Jack goes to the theatre to find Gloria but is told she left three months ago. He realizes Gloria was no good and it is Song who has loved him all along. He goes to the Palace Hotel and sees Song dance. She performs with a scimitar, surrounded by swords set upright in the stage. She is surprised to sees Jack, and accidentally falls on a sword and is seriously injured. Jack carries her home, where she smiles at him as he cries, and then dies in his arms.

==Cast==
- Anna May Wong as Song
- Heinrich George as Jack Houben
- Mary Kid as Gloria Lee
- Hans Adalbert Schlettow as Dimitri Alexi
- Paul Hörbiger as Sam
- Julius E. Herrmann

== Production ==
Although Song was filmed in Berlin with an all-German production team and cast (with the notable exception of Wong), it was distributed by British International Pictures. The UCLA Center for Chinese Studies recalls that Wong had moved to Europe "to escape the stereotyped roles being offered her in Hollywood". This was her first film with Eichberg.

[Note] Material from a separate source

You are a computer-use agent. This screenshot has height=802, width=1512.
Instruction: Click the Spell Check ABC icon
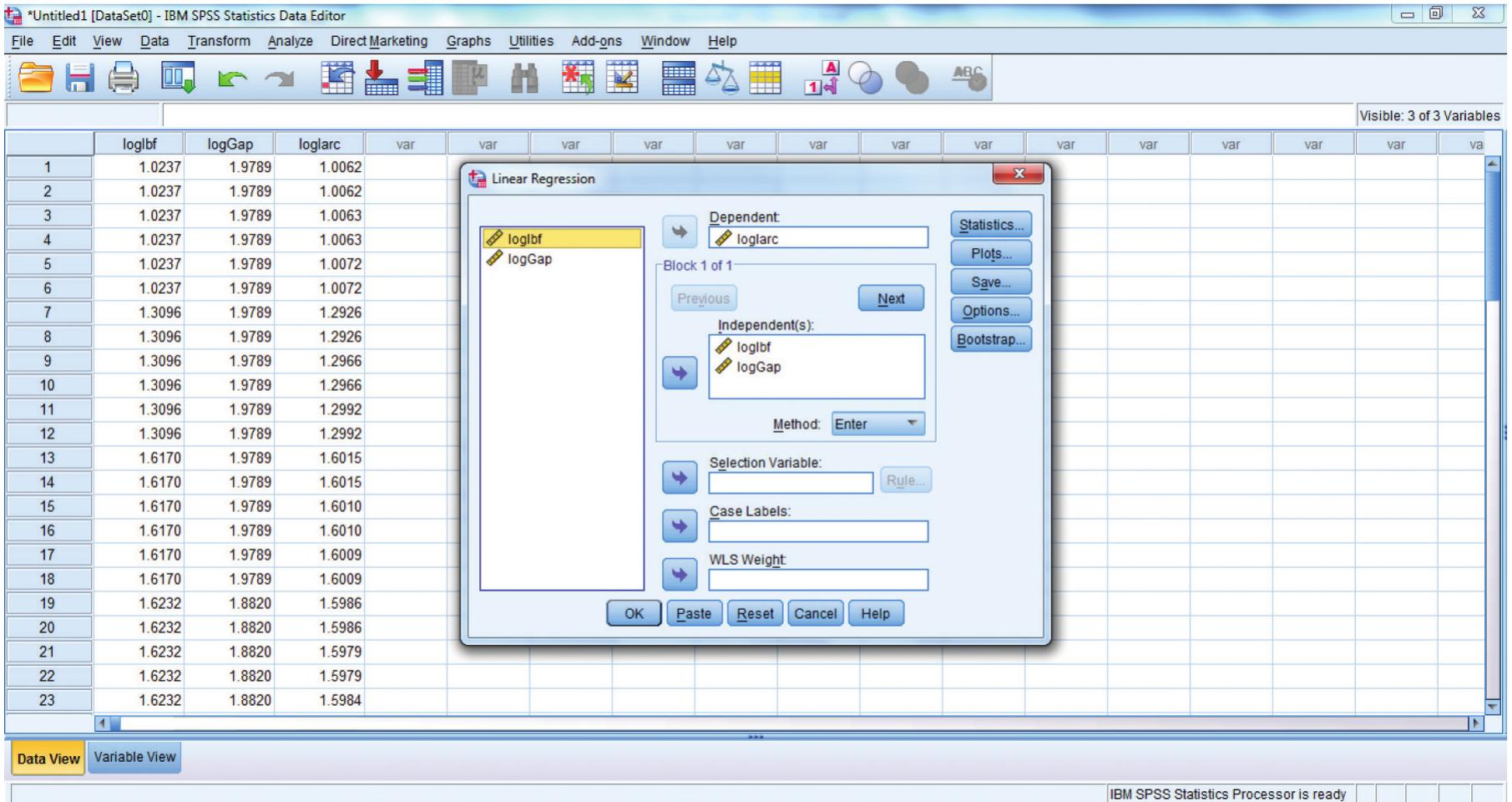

He would later direct Pavement Butterfly in 1929, and The Flame of Love,The Road to Dishonour and Hai-Tang (all released in 1930) with the American-born actress.

==Availability==
There are probably only three extant copies, housed in archives in Berlin, the British Film Institute in London, and Canberra.
A 4-reel, 52-minute, edited version taken from a 9.5 mm film print can be viewed on YouTube.

==Bibliography==
- Graham Russell Gao Hodges. Anna May Wong: From Laundryman's Daughter to Hollywood Legend. Hong Kong University Press, 2012.